(Text and item location data)
┄┄┄┄┄┄┄┄┄┄

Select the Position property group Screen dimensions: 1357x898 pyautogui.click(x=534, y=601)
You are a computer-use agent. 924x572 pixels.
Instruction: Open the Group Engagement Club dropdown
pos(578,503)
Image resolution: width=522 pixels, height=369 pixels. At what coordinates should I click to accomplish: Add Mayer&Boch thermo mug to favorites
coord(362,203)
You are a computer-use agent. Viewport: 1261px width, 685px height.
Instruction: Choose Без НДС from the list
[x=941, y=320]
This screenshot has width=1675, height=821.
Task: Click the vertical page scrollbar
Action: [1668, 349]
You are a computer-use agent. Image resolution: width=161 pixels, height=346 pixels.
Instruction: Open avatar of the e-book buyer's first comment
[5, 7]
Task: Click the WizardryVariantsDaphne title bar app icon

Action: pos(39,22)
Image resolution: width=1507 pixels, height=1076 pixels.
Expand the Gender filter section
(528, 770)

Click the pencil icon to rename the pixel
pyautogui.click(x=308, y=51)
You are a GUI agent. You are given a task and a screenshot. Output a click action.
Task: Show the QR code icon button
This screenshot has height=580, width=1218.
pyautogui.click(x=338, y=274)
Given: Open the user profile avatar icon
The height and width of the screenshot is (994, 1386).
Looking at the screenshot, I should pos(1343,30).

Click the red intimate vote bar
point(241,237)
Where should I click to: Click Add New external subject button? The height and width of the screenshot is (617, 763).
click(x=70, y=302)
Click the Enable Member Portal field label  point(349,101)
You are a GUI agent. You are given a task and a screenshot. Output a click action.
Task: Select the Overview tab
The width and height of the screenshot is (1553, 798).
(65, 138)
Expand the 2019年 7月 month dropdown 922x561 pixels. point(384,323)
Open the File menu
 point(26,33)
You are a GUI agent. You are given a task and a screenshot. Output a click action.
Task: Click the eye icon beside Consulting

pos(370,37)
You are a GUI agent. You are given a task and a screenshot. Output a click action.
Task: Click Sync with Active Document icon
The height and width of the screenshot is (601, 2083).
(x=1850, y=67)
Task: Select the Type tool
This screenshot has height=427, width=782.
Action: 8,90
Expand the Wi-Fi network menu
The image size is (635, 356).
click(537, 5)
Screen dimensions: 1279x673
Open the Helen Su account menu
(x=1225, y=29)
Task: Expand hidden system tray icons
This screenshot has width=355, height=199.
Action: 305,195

┄┄┄┄┄┄┄┄┄┄

Required work.
Reproduce the data above word for word, from its first line through the line containing "Action: pos(39,22)", including that line.

Solution.
Select the Position property group Screen dimensions: 1357x898 pyautogui.click(x=534, y=601)
You are a computer-use agent. 924x572 pixels.
Instruction: Open the Group Engagement Club dropdown
pos(578,503)
Image resolution: width=522 pixels, height=369 pixels. At what coordinates should I click to accomplish: Add Mayer&Boch thermo mug to favorites
coord(362,203)
You are a computer-use agent. Viewport: 1261px width, 685px height.
Instruction: Choose Без НДС from the list
[x=941, y=320]
This screenshot has width=1675, height=821.
Task: Click the vertical page scrollbar
Action: [1668, 349]
You are a computer-use agent. Image resolution: width=161 pixels, height=346 pixels.
Instruction: Open avatar of the e-book buyer's first comment
[5, 7]
Task: Click the WizardryVariantsDaphne title bar app icon

Action: pos(39,22)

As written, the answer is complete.